Annual follow-up information was obtained from hospital medical records of readmission, telephone contacts with patients or their immediate family members, and death registration at the Guangdong Provincial Center for Disease Control and Prevention. The current surveys were followed to the end of June 2015 or patient's death if the date was prior to June 2015. We used the ICD codes to code the cause of death; the ICD codes I00–I99 were classified as CVD deaths.
Differences in baseline characteristics from the derivation cohort according to death status were tested by the general linear model for continuous variables and logistic regression for categorical variables after adjusting age and gender (except for age and gender). Major traditional risk factors (age, FBG, HDL-C, LDL-C, BP, and cigarette use) have been grouped into three classes: (1) age, <60, 60-69, ≥70 years; (2) FBG, <5.6, 5.6-6.9, ≥7.0 mmol/L and known diabetes (diabetes diagnosed before the baseline examinations); (3) HDL-C, <1.03, 1.03-1.54, ≥1.55 mmol/L; (4) LDL-C, <2.59, 2.59-4.14, ≥4.15 mmol/L; (5) BP, <120/80, 120-139/80-89, ≥140/90 mm Hg; (6) smoking status, never, past, current. Cox proportional hazards models were performed to determine the associations between baseline major risk factors (gender, age, FBG, HDL-C, LDL-C, BP, and cigarette use) and the risk of all-cause and CVD mortality in both 4-year and whole follow-up periods, respectively. All analyses were adjusted for alcohol drinking, marriage, leisure-time physical activity, family history of CHD, type of CHD, and BMI. The selected risk factors were included as categories in the risk score systems to allow for possible non-linear effects of the factors and so that a risk score can be evaluated for a given individual by simply summing scores corresponding with the categories for each factor.

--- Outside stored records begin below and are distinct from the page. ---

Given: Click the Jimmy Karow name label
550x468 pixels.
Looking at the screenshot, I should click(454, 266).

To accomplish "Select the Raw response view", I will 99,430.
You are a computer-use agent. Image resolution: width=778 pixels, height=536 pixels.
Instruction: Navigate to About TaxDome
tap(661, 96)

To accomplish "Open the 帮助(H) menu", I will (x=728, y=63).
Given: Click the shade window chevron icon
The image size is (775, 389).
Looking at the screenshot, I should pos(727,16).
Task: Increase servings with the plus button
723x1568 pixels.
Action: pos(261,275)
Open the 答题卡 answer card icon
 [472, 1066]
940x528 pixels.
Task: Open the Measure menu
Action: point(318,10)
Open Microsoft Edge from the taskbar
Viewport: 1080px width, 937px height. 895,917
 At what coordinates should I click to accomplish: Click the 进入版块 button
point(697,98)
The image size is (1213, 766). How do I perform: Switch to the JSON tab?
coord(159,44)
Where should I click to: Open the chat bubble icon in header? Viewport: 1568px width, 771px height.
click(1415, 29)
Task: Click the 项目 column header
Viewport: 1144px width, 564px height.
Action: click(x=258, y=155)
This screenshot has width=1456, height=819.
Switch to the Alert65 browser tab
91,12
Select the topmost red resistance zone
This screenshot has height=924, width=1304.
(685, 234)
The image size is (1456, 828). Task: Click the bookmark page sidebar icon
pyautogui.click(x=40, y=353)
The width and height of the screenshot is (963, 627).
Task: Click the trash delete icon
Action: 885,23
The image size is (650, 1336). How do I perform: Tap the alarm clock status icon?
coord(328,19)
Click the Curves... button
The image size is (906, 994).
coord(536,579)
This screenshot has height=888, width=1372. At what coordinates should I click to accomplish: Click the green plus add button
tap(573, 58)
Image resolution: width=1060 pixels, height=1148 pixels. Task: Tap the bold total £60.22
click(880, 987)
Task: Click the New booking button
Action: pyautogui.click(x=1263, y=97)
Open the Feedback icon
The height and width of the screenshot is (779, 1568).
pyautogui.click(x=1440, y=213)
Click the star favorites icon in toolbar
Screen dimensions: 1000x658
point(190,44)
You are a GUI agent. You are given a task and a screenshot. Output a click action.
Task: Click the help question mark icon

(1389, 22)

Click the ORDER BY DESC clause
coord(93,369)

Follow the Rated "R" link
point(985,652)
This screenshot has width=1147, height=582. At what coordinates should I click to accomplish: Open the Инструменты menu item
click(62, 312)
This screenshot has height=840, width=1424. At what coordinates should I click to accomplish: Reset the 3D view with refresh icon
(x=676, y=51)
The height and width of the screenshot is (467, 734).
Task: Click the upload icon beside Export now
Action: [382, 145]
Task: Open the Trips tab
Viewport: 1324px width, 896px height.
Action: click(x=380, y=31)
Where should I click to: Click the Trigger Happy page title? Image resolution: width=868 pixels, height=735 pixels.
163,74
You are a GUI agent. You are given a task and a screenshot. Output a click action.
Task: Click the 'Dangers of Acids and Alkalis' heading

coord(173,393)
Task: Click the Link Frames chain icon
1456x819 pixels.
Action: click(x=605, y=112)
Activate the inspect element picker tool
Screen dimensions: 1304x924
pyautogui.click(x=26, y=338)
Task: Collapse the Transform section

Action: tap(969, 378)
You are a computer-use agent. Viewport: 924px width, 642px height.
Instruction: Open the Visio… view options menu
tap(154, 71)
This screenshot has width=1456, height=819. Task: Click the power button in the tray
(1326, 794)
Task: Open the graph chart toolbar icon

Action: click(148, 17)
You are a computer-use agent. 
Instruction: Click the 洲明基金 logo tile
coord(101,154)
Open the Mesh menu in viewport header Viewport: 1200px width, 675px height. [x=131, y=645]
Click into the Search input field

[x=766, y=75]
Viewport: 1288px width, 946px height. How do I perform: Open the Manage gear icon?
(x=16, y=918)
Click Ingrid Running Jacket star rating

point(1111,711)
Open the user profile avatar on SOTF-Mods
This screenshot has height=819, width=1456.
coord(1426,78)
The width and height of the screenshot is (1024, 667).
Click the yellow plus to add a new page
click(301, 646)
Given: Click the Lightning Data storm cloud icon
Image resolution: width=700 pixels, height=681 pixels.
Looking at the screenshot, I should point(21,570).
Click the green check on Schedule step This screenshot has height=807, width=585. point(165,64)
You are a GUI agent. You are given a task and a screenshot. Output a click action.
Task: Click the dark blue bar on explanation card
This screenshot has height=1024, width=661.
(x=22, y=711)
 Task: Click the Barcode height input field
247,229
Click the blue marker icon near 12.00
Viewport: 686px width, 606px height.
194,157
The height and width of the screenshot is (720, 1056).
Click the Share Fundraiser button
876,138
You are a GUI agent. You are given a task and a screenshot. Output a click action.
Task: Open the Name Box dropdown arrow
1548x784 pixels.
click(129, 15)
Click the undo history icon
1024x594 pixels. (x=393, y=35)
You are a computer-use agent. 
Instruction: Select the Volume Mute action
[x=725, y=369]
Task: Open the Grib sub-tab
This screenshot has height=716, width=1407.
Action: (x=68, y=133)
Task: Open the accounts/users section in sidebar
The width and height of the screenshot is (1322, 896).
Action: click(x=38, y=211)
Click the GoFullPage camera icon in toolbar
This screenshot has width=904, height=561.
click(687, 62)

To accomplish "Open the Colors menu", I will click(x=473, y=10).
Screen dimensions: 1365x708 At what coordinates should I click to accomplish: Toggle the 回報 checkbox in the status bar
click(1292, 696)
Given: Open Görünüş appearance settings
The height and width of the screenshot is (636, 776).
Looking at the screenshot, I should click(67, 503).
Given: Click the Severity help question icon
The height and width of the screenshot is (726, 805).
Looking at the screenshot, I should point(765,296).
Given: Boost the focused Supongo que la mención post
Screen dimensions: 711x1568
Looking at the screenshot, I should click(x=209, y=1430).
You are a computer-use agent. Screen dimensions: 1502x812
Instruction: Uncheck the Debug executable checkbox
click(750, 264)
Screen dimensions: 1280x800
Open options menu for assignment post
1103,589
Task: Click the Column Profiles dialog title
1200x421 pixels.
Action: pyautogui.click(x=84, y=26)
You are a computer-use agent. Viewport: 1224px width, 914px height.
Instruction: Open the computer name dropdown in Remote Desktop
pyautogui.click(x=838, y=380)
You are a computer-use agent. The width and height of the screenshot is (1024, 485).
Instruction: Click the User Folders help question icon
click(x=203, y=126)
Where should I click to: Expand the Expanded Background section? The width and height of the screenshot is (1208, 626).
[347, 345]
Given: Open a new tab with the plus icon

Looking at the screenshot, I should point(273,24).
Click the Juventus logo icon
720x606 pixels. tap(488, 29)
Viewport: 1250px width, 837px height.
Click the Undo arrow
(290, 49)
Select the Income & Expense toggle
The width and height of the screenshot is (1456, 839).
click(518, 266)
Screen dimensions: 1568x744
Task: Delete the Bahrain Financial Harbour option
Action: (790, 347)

We gave a risk score for each category of each factor, except for BP and smoking status because BP and smoking were not significant predictors in all multivariable-adjusted Cox models. These scores were beta coefficients, formed with the Cox model, multiplied by 10 and rounded to the closest integer . The risk score for an individual was obtained by summing the scores for the appropriate level of each of the risk factors. The associations of risk scores for all-cause and cardiovascular mortality over 4-year and whole period of follow-up were estimated by Cox models after adjusting for smoking, alcohol drinking, marriage, leisure-time physical activity, family history of CHD, types of CHD, BP categories, and BMI. Risk scores were included in the Cox model in two ways: as quartiles and as continuous variables. We additionally conducted the Pearson correlation coefficients to assess the correlation between BP and other traditional factors.
The discrimination of capacity of different risk score groups for the derivation cohort and the validation cohort was assessed by the AUROC. Statistical significance was considered to be P<0.05. All statistical analyses were performed using PASW for Windows, version 20.0 (IBM SPSS Inc., Chicago, IL).
CONFLICTS OF INTEREST
The authors declare no conflicts of interest.